Aufgaben:
A - Prüfe anhand des Textauszugs zum Kirchenasyl, ob die folgenden Aussagen zutreffen. Antworte jeweils mit Ja oder Nein und zitiere die entscheidenden Worte wörtlich.
(i) Beim Verstecken von Juden vor der Gestapo in der Nazizeit war die Lage klar.
(ii) Kirchenasyl im Jahr 2021 wird als eindeutig richtig dargestellt.
(iii) Der Reflex der Barmherzigkeit wird als ehrenwert bezeichnet.
B - Fasse den Absatz des Textauszugs zum Kirchenasyl, der mit „Die Christen im Land“ beginnt, als kurze Liste zusammen und behalte dabei seine wesentlichen Aussagen bei.

─── Textauszug ───

Die Christen im Land müssen sich immer wieder fragen, wann der Punkt für Ungehorsam gegenüber dem Staat angesagt ist und wann nicht. Als es zum Beispiel in der Nazizeit darum ging, Juden vor der Gestapo zu verstecken, war die Sache eindeutig. Da hatten wir mit einem Unrechtsstaat zu tun gegen den es zu kämpfen galt.
Kirchanasyl im Jahr 2021 ist dagegen ein zweischneidiges Schwert. Jeder einzelne Fall ist traurig und der Reflex der Barmherzigkeit ist ehrenwert, die Lehre Jesu allemal beeindruckend.

─── Datenzeilen ───

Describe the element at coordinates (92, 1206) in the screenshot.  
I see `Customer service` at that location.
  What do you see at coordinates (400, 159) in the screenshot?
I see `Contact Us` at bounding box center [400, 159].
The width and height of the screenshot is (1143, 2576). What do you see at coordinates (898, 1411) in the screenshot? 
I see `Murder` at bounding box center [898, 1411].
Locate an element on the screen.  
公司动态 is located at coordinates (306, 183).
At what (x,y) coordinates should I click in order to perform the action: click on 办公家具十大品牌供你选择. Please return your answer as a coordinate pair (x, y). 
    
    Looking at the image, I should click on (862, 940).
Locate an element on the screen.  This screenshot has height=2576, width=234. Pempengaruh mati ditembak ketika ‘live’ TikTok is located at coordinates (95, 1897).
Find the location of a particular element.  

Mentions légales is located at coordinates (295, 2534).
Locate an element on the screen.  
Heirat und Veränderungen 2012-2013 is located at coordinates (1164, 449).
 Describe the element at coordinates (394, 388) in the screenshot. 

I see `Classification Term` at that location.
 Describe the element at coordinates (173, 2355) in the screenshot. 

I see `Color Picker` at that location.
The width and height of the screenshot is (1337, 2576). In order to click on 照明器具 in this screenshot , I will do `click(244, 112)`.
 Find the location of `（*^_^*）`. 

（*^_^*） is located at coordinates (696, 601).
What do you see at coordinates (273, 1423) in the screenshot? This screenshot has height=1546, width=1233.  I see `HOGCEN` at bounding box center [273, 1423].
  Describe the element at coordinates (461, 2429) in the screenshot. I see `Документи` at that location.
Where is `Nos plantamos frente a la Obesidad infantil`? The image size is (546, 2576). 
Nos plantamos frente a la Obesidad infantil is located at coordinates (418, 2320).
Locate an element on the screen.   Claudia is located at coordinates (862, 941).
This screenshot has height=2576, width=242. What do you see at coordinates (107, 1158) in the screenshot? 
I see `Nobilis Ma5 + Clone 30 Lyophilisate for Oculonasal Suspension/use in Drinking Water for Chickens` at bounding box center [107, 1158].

───

Lösungen:
A -
(i) Ja: „war die Sache eindeutig“
(ii) Nein: „ist dagegen ein zweischneidiges Schwert“
(iii) Ja: „der Reflex der Barmherzigkeit ist ehrenwert“

B -
- Christen im Land müssen sich immer wieder fragen, wann Ungehorsam gegenüber dem Staat angebracht ist und wann nicht.
- In der Nazizeit war die Sache eindeutig, als es darum ging, Juden vor der Gestapo zu verstecken.
- Damals hatte man es mit einem Unrechtsstaat zu tun, gegen den es zu kämpfen galt.